_TASK GOAL_
Give back, word for word, the line that contains "Go Home (384, 372)" and all lines after it in the material, through the last; please include only these.
== Segment start ==
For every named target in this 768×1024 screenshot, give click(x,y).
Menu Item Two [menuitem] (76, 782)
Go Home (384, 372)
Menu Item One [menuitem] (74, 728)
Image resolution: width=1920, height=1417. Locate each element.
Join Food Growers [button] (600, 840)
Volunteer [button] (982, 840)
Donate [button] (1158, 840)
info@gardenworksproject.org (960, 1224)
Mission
== Segment end ==
_FINISHED TASK_
Go Home (384, 372)
Menu Item One [menuitem] (74, 728)
Image resolution: width=1920, height=1417. Locate each element.
Join Food Growers [button] (600, 840)
Volunteer [button] (982, 840)
Donate [button] (1158, 840)
info@gardenworksproject.org (960, 1224)
Mission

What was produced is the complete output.